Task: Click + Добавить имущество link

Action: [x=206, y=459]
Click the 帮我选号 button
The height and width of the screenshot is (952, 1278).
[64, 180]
◆ ◆ ◆ ◆ ◆ ◆ ◆
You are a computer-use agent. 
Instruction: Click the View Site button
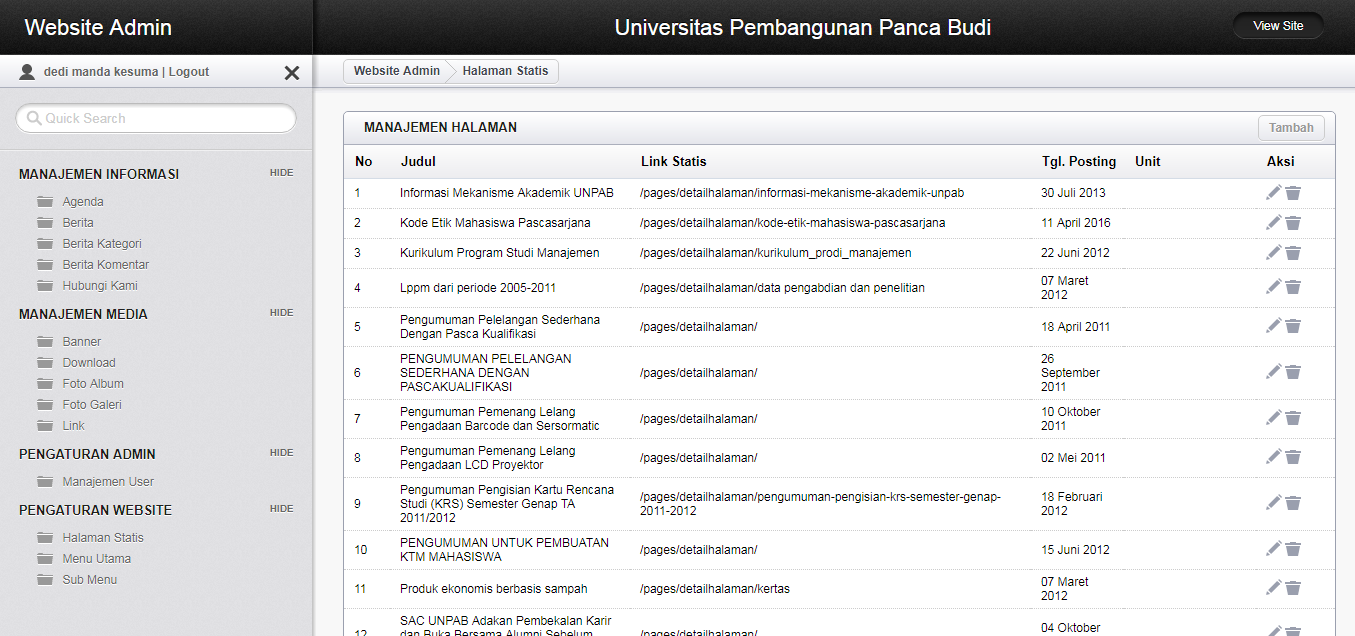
◆ ◆ ◆ ◆ ◆ ◆ ◆
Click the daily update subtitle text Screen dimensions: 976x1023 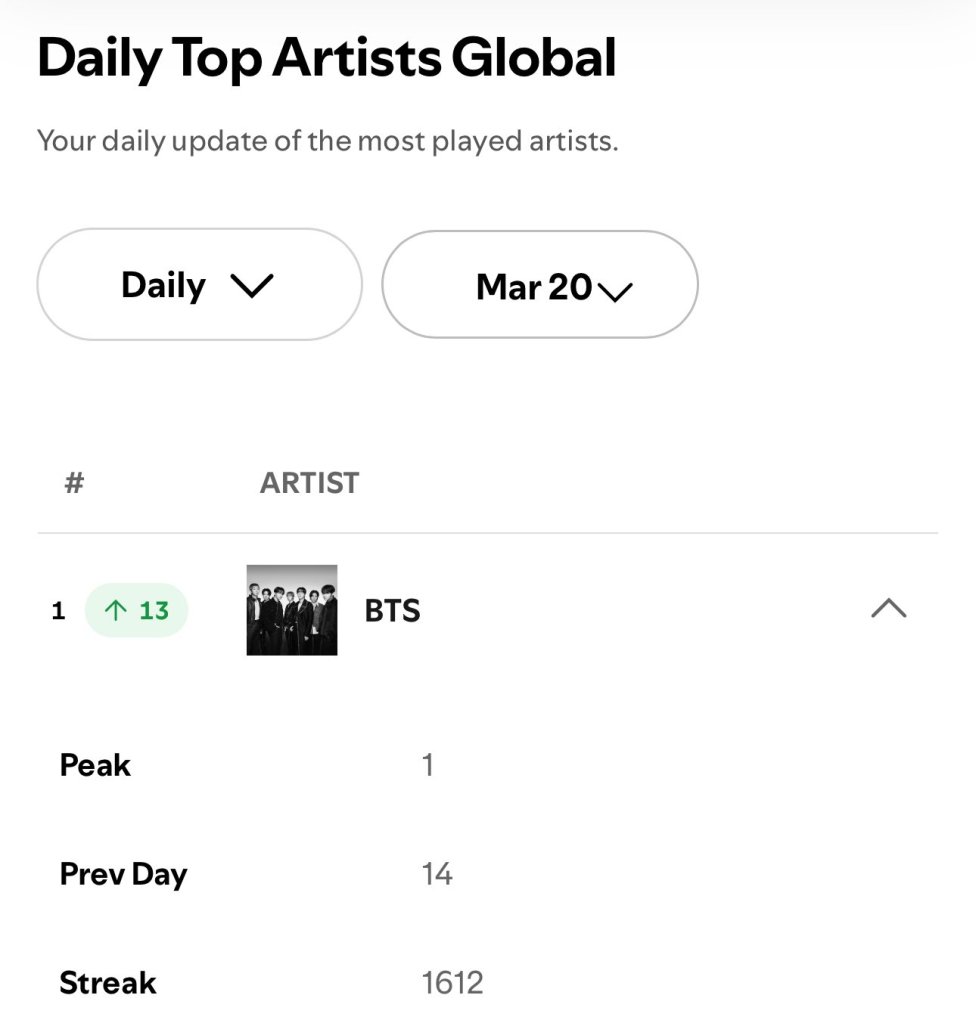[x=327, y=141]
◆ ◆ ◆ ◆ ◆ ◆ ◆
### Requirement
Show every line of the records that contains the word "button".

### Written solution
Click the 帮我选号 button
Instruction: Click the View Site button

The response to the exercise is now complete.